Kevin,

Go for it.

Yes, out tests need a lot of love. Actually most of the tests are not really unit tests, but more like integration tests. Helping with the spring (as in season) cleanup would be immensely appreciated.

Hadrian


On 02/24/2015 02:18 PM, Kevin Burton wrote:
Ah.  OK… I assume continuous integration isn’t a goal.  I’m upset if my
testing takes more than 20 minutes :-P

I bet that this would be taken down to an hour if they were parallelized.
But of course someone needs to take the time to get that done.

I might be allocating some of our internal dev resources to getting our
build to parallelize across containers.  If this generalizable to other
projects I’ll OSS it.. Would be great to get better testing feedback.

Right now I think my patches are ready to be merged but I’d feel more
comfortable suggesting it if I knew the tests worked.

Should I propose it now and if there are any bugs we can fix them later?

Kevin

On Tue, Feb 24, 2015 at 10:54 AM, Timothy Bish <tabish...@gmail.com> wrote:

On 02/24/2015 01:22 PM, Kevin Burton wrote:

oh  geez… seriously though.  can you give me an estimate?

Assuming 30 seconds each I’m assuming about 11 hours.

That's probably not to far off, usually just let them run over night for
the all profile.


http://activemq.apache.org/junit-reports.html
https://hudson.apache.org/hudson/job/ActiveMQ/
Hudson is down for ActiveMQ.

Also, is there a disk space requirement for the tests?
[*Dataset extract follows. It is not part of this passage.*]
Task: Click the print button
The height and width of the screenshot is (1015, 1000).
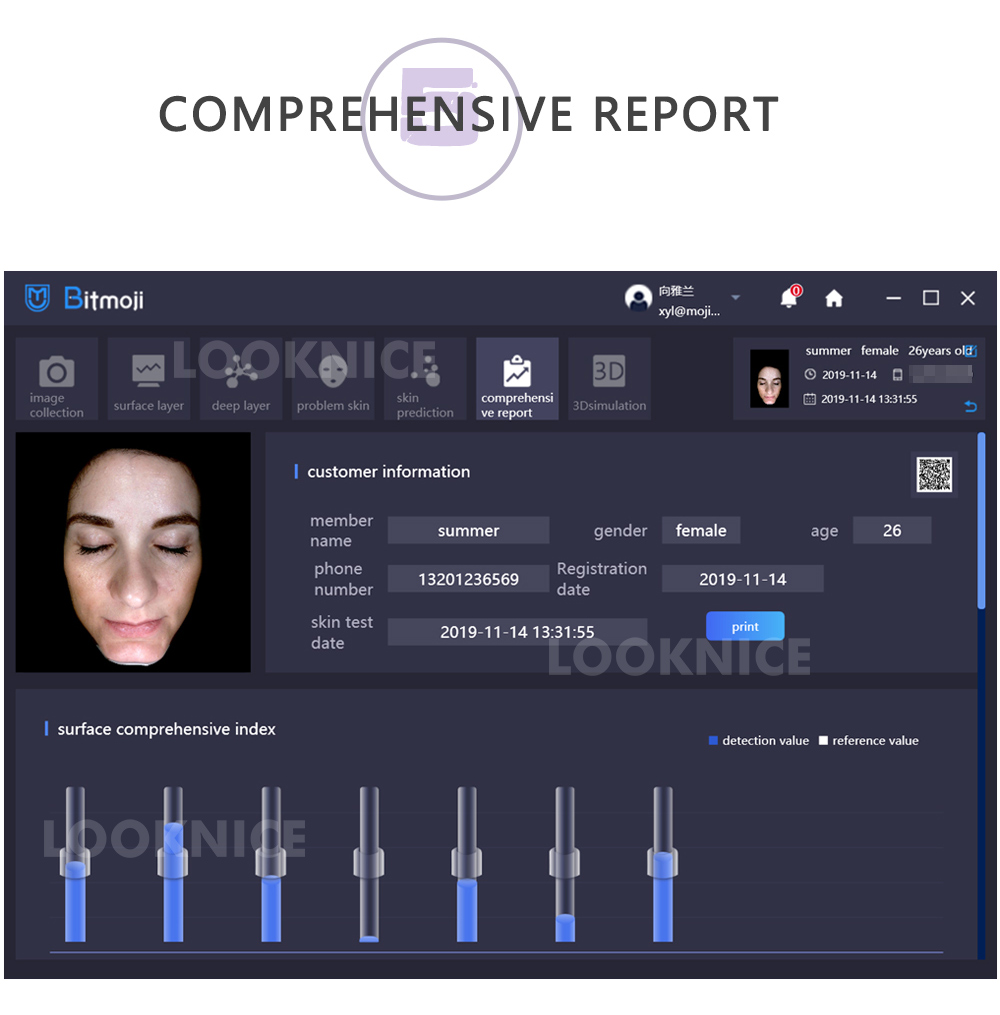Action: pos(745,626)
I have 10GB free or
so and I’m getting TONS of these:

I don't think anyone has looked into the min required free for the tests
to run.



java.lang.RuntimeException: Failed to start provided job scheduler store:
JobSchedulerStore:activemq-data

at java.io.RandomAccessFile.seek(Native Method)

at
org.apache.activemq.util.RecoverableRandomAccessFile.seek(
RecoverableRandomAccessFile.java:384)

at
org.apache.activemq.store.kahadb.disk.page.PageFile.
readPage(PageFile.java:877)

at
org.apache.activemq.store.kahadb.disk.page.Transaction.
load(Transaction.java:427)

at
org.apache.activemq.store.kahadb.disk.page.Transaction.
load(Transaction.java:377)

at
org.apache.activemq.store.kahadb.disk.index.BTreeIndex.
load(BTreeIndex.java:159)

at
org.apache.activemq.store.kahadb.scheduler.JobSchedulerStoreImpl$
MetaData.load(JobSchedulerStoreImpl.java:90)

at
org.apache.activemq.store.kahadb.scheduler.JobSchedulerStoreImpl$3.
execute(JobSchedulerStoreImpl.java:277)

at
org.apache.activemq.store.kahadb.disk.page.Transaction.
execute(Transaction.java:779)

at
org.apache.activemq.store.kahadb.scheduler.JobSchedulerStoreImpl.doStart(
JobSchedulerStoreImpl.java:261)

at org.apache.activemq.util.ServiceSupport.start(ServiceSupport.java:55)

at
org.apache.activemq.broker.BrokerService.setJobSchedulerStore(
BrokerService.java:1891)

at
org.apache.activemq.transport.stomp.StompTestSupport.
createBroker(StompTestSupport.java:174)

at
org.apache.activemq.transport.stomp.StompTestSupport.
startBroker(StompTestSupport.java:112)

at
org.apache.activemq.transport.stomp.StompTestSupport.setUp(
StompTestSupport.java:94)

at
org.apache.activemq.transport.stomp.Stomp12Test.setUp(
Stomp12Test.java:41)

at
org.apache.activemq.transport.stomp.Stomp12SslAuthTest.
setUp(Stomp12SslAuthTest.java:38)

On Tue, Feb 24, 2015 at 10:09 AM, Timothy Bish <tabish...@gmail.com>
wrote:

  On 02/24/2015 01:01 PM, Kevin Burton wrote:
  How long do the tests usually take?
  An eternity + 1hr
   I’m looking at 45 minutes right now

before I gave up… I think part of it was that the box I was testing on
was
virtualized and didn’t have enough resources.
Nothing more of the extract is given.